Mike Potemra of National Review Online’s Corner Blog has a fine post about Pope Benedict XVI’s latest encyclical, this one on the hope and promise of eternal life through Jesus Christ. The focus of Potemra’s post is on the meaning of eternal life and the role the doctrine of Purgatory plays in, for lack of a better term, “getting us there”. What is particularly striking to me about Benedict’s encyclical, however, is his putting the sacrament of Baptism into its right and proper place in the theology, faith, and life of the Church – something very much needed these days, where all you hear in the mainline Protestant churches is the moanings and groanings of homosexuals and transgenders calling for “full inclusion”. In Benedict’s view, there is no higher place in the Church than the baptized, for he writes:

I would like to begin with the classical form of the dialogue with which the rite of Baptism expressed the reception of an infant into the community of believers and the infant’s rebirth in Christ.

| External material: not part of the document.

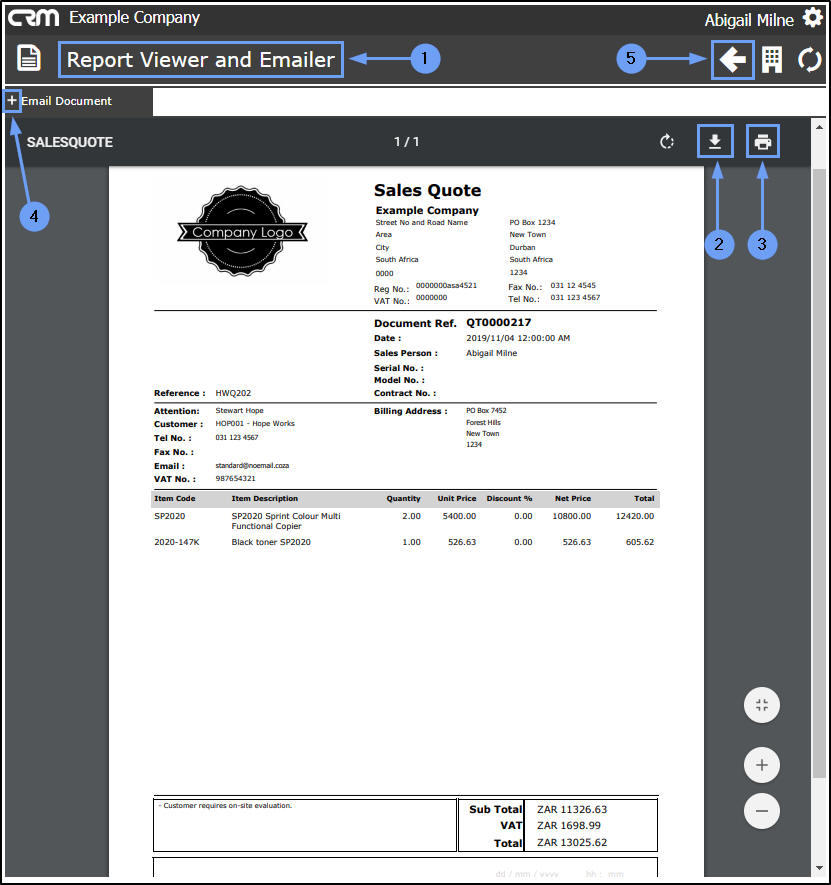
Task: Click the refresh icon in top header
Action: click(x=809, y=60)
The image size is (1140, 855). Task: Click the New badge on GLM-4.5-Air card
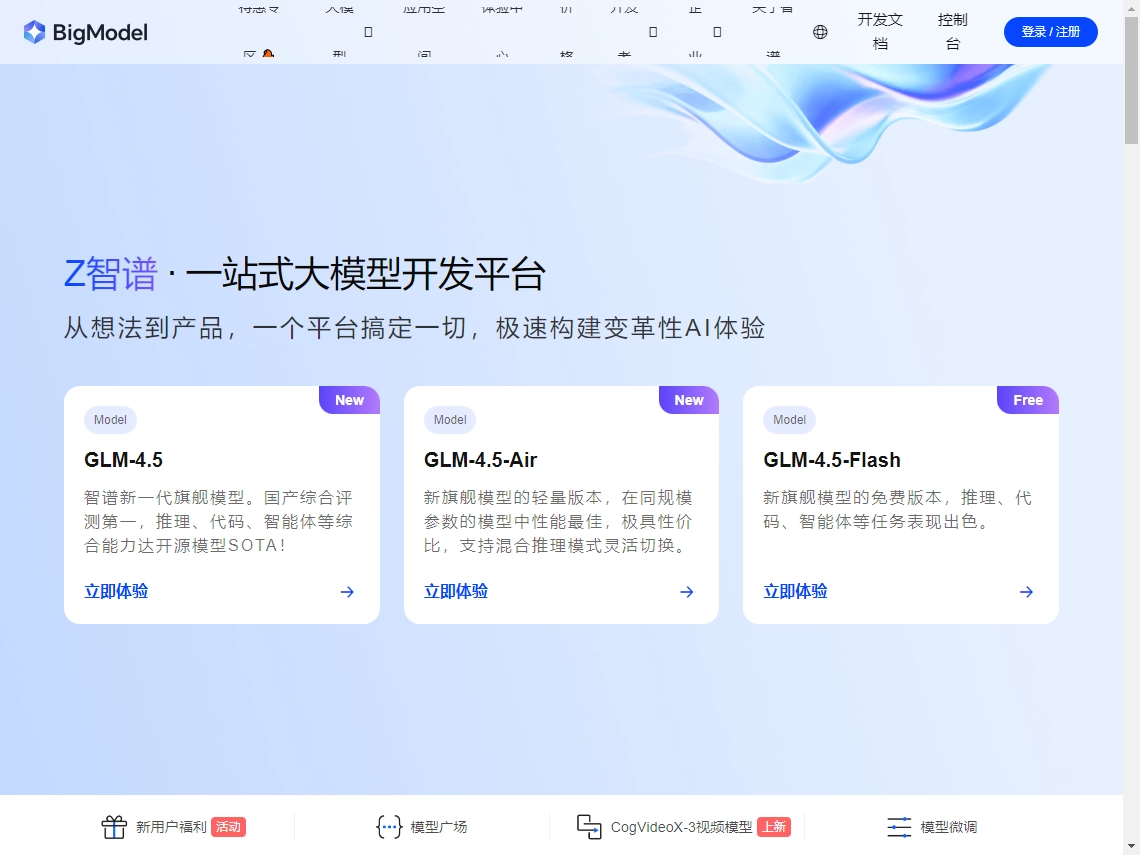tap(689, 400)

First of all the priest asked what name the parents had chosen for the child, and then he continued with the question: “What do you ask of the Church?” Answer: “Faith”. “And what does faith give you?” “Eternal life”. According to this dialogue, the parents were seeking access to the faith for their child, communion with believers, because they saw in faith the key to “eternal life”. Today as in the past, this is what being baptized, becoming Christians, is all about: it is not just an act of socialization within the community, not simply a welcome into the Church. The parents expect more for the one to be baptized: they expect that faith, which includes the corporeal nature of the Church and her sacraments, will give life to their child—eternal life.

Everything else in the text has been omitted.